For teams that need to operationalize preference learning into data construction, what matters most is never which popular algorithm to select first. The key is first answering a set of foundational questions clearly: What exactly are we comparing? Where does the preference come from? Which dimensions need explicit annotation? Which conflicts need to be resolved upfront through specifications, and which need to be modeled in training? Which tasks require only outcome-level preference, and which must introduce process rewards? Which noise can be governed through arbitration, re-labeling, and calibration, and which should enter confidence modeling and version isolation? Only once these questions are addressed systematically will the subsequent DPO, RM, RLAIF, and PRM pipelines have a truly solid data foundation.
In terms of deployment path, a pragmatic and steady strategy typically proceeds in phases. The first step is to use offline high-quality preference pairs to establish basic ranking capability—resolving the "capable but wrong choice" problem that remains after SFT. The second step is to introduce multi-dimensional evaluation and reward models, progressively forming a unified reward interface and beginning to explicitly address multi-objective preferences. The third step is to add process rewards on complex and high-value tasks, so the model learns not only to "arrive at good results" but also to "arrive at good results through reliable means." The fourth step is to strengthen expert standard-setting, arbitration, golden sets, and version governance in high-risk scenarios, incorporating preference learning into an auditable and accountable process system. Ultimately, teams should form a closed loop in which none of the following components can be absent: preference data design, reward signal construction, training method mapping, multi-dimensional pre-deployment evaluation, online feedback loops, and version comparison governance.

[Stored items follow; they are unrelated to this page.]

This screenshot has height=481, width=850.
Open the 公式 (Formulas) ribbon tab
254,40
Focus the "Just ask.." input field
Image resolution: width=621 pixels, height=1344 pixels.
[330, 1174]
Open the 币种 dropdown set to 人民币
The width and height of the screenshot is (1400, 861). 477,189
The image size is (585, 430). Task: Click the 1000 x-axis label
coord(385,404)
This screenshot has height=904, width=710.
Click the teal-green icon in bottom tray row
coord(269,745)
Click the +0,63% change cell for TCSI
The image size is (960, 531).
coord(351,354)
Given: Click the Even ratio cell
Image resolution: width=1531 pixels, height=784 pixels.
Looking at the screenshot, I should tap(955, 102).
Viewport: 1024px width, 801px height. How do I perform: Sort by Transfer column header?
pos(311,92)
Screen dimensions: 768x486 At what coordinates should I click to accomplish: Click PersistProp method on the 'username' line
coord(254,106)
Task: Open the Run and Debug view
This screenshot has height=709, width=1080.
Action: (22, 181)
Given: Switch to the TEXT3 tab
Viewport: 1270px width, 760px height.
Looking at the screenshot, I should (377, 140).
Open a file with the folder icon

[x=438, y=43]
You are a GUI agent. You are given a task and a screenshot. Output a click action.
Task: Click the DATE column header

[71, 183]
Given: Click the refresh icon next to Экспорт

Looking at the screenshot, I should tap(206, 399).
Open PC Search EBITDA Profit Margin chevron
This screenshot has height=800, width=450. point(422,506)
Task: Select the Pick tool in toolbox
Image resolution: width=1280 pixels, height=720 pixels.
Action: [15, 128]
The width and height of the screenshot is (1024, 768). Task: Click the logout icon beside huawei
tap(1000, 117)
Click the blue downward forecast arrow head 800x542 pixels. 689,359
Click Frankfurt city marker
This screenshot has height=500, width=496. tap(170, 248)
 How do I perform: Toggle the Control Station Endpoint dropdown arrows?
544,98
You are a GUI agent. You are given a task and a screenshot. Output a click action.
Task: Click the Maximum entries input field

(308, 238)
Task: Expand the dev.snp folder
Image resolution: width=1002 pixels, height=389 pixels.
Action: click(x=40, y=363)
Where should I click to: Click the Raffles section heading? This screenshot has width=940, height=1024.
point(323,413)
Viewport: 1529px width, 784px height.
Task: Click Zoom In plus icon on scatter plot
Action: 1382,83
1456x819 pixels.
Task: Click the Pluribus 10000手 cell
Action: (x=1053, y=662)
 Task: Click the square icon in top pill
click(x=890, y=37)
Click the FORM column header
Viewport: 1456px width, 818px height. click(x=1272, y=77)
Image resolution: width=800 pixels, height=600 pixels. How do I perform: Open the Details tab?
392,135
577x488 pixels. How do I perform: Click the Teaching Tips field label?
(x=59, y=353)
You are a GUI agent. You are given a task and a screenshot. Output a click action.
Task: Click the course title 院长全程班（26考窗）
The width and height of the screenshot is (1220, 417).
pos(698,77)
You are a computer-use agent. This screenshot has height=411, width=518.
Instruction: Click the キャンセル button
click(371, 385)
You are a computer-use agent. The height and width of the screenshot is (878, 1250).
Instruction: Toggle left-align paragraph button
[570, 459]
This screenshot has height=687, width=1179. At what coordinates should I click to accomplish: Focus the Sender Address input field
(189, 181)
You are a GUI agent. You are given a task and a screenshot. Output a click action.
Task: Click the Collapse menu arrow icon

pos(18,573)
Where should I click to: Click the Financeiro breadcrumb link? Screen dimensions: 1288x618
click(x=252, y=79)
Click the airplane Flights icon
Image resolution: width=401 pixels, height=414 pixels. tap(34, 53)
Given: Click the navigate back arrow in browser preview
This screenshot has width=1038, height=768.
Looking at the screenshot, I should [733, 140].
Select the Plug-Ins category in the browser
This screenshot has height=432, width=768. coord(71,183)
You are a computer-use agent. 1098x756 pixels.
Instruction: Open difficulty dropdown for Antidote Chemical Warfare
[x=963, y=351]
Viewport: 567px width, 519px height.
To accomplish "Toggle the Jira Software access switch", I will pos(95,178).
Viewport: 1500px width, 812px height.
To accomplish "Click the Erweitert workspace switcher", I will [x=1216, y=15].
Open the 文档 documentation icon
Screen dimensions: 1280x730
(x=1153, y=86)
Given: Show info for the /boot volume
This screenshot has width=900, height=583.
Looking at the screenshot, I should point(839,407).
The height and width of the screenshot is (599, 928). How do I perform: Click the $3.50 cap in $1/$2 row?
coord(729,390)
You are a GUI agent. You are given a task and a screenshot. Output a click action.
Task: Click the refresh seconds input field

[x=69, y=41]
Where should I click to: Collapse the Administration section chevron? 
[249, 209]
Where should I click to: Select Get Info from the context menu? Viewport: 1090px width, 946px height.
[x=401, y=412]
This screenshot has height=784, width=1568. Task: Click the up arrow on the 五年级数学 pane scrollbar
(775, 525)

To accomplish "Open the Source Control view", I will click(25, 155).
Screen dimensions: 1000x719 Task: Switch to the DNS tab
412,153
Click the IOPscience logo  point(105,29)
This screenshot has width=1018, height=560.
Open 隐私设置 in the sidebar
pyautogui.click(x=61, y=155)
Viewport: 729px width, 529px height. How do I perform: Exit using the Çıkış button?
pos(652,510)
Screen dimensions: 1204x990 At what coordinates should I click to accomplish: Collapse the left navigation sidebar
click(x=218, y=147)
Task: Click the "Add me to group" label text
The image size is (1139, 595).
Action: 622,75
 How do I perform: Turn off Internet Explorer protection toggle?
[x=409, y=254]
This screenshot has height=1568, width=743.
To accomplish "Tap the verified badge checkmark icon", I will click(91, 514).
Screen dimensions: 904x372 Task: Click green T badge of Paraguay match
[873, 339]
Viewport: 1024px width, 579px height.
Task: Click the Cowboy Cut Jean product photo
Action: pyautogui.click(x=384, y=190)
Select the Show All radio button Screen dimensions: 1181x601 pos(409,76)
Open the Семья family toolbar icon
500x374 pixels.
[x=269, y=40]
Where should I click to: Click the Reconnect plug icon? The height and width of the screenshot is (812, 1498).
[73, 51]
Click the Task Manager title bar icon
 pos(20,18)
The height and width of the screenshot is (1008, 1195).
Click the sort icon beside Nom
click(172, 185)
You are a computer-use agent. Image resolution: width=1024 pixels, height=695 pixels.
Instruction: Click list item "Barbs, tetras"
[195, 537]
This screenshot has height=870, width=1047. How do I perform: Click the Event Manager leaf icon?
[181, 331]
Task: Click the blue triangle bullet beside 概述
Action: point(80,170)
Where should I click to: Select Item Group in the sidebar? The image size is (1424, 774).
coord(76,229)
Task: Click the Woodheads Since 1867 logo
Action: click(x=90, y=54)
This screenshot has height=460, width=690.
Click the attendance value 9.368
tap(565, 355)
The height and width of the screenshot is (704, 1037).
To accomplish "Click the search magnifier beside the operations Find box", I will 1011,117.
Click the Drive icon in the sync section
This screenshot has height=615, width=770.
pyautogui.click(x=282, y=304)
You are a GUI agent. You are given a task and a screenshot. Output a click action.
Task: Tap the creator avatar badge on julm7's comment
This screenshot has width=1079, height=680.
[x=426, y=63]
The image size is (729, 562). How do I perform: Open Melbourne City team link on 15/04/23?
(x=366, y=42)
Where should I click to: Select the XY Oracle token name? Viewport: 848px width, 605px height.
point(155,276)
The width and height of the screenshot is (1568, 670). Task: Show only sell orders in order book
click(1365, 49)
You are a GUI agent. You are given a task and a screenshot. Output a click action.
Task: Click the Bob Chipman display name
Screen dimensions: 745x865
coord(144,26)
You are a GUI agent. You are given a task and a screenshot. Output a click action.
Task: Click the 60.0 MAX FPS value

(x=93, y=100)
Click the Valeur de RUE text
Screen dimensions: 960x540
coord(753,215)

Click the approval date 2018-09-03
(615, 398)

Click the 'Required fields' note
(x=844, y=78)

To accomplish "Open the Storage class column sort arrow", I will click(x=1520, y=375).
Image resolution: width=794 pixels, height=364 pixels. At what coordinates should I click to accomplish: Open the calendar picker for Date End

When preference data is understood and built in this way, it is elevated from being a single stage of RLHF or alignment training to being a formal value function engineering discipline. The "style," "robustness," "sense of boundaries," and "modes of helpfulness" that the model ultimately exhibits will no longer be incidental by-products of a stochastic generation distribution—they will become organizational behavioral outcomes jointly defined, jointly constrained, and jointly iterated by data teams, training teams, and business teams. For teams today that need to move large language models from "capable of generating" to "capable of stable deployment," this is the true significance of preference data and reward signals.